**Document passage:**
■ ■ ■

Journal of Soils and Sediments

, Volume 18, Issue 4, pp 1720–1728 | Cite as

Predicting bioaccessibility of contaminants of emerging concern in marine sediments using chemical methods

  • Dayana M. dos Santos
  • Mike Williams
  • Rai Kookana
  • Mary Rosa R. de Marchi
Sediments, Sec 1 • Sediment Quality and Impact Assessment • Research Article
  • 73 Downloads

Abstract

Purpose

A comparison was made between three chemical methods to predict bioaccessibility of triclosan (TCS), bisphenol A (BPA), and 17α-ethynylestradiol (EE2) in marine sediments, involving an exchangeable (E) value, butanol extractions, and hydroxypropyl-β-cyclodextrin (β-HPCD) extractions.

Materials and methods

A 60-day batch experiment was undertaken where the aqueous phase was analyzed by GC-MS/MS. The bioaccessibility study based on the E value model involved monitoring stable isotopes exchanging with the bioaccessible phase, while this exchangeability was also estimated with sediment extractions with butanol and β-HPCD, respectively.

Results and discussion

Based on the E value method, TCS was readily exchangeable for up to 7 days, while after this period become virtually non-exchangeable (not detected in aqueous phase). This trend was also evident for butanol and β-HPCD extractions, suggesting TCS was strongly complexed with the matrix. For BPA and EE2, the fraction considered exchangeable was higher after 14 days and the extraction efficiency was slightly higher for the butanol treatment.

■ ■ ■

**Provided data:**
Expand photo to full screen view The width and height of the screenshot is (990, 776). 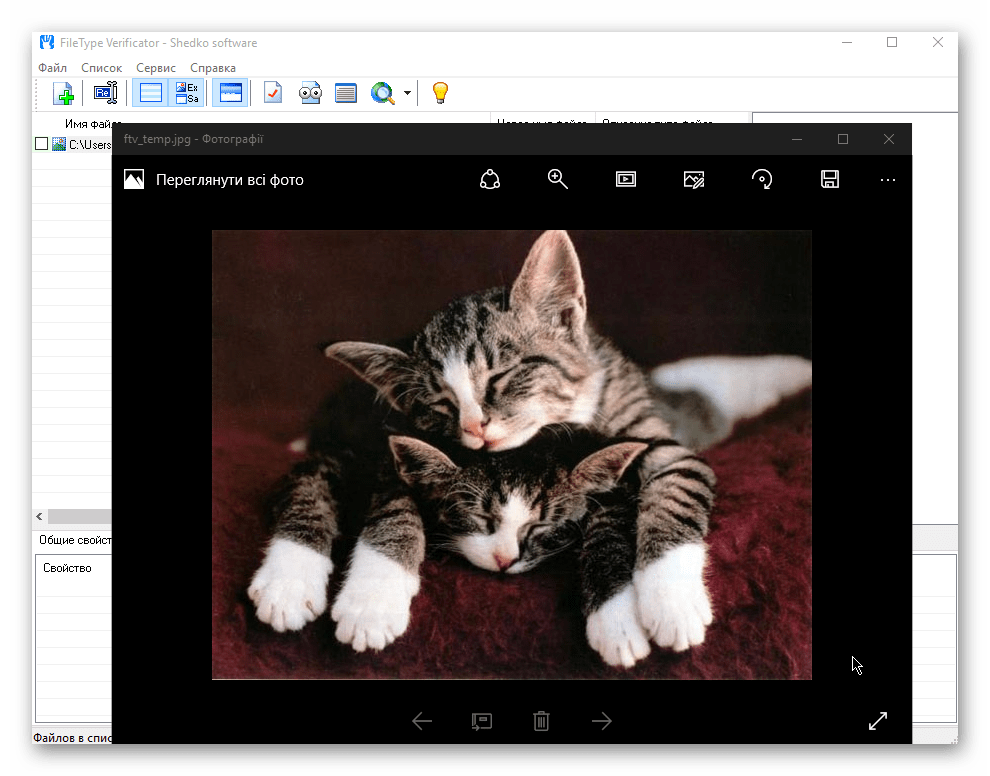pos(877,721)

■ ■ ■

**Your objective:** Please transcribe the sediment bioaccessibility article text above in full, word for word.

**Expected answer:**
Journal of Soils and Sediments

, Volume 18, Issue 4, pp 1720–1728 | Cite as

Predicting bioaccessibility of contaminants of emerging concern in marine sediments using chemical methods

  • Dayana M. dos Santos
  • Mike Williams
  • Rai Kookana
  • Mary Rosa R. de Marchi
Sediments, Sec 1 • Sediment Quality and Impact Assessment • Research Article
  • 73 Downloads

Abstract

Purpose

A comparison was made between three chemical methods to predict bioaccessibility of triclosan (TCS), bisphenol A (BPA), and 17α-ethynylestradiol (EE2) in marine sediments, involving an exchangeable (E) value, butanol extractions, and hydroxypropyl-β-cyclodextrin (β-HPCD) extractions.

Materials and methods

A 60-day batch experiment was undertaken where the aqueous phase was analyzed by GC-MS/MS. The bioaccessibility study based on the E value model involved monitoring stable isotopes exchanging with the bioaccessible phase, while this exchangeability was also estimated with sediment extractions with butanol and β-HPCD, respectively.

Results and discussion

Based on the E value method, TCS was readily exchangeable for up to 7 days, while after this period become virtually non-exchangeable (not detected in aqueous phase). This trend was also evident for butanol and β-HPCD extractions, suggesting TCS was strongly complexed with the matrix. For BPA and EE2, the fraction considered exchangeable was higher after 14 days and the extraction efficiency was slightly higher for the butanol treatment.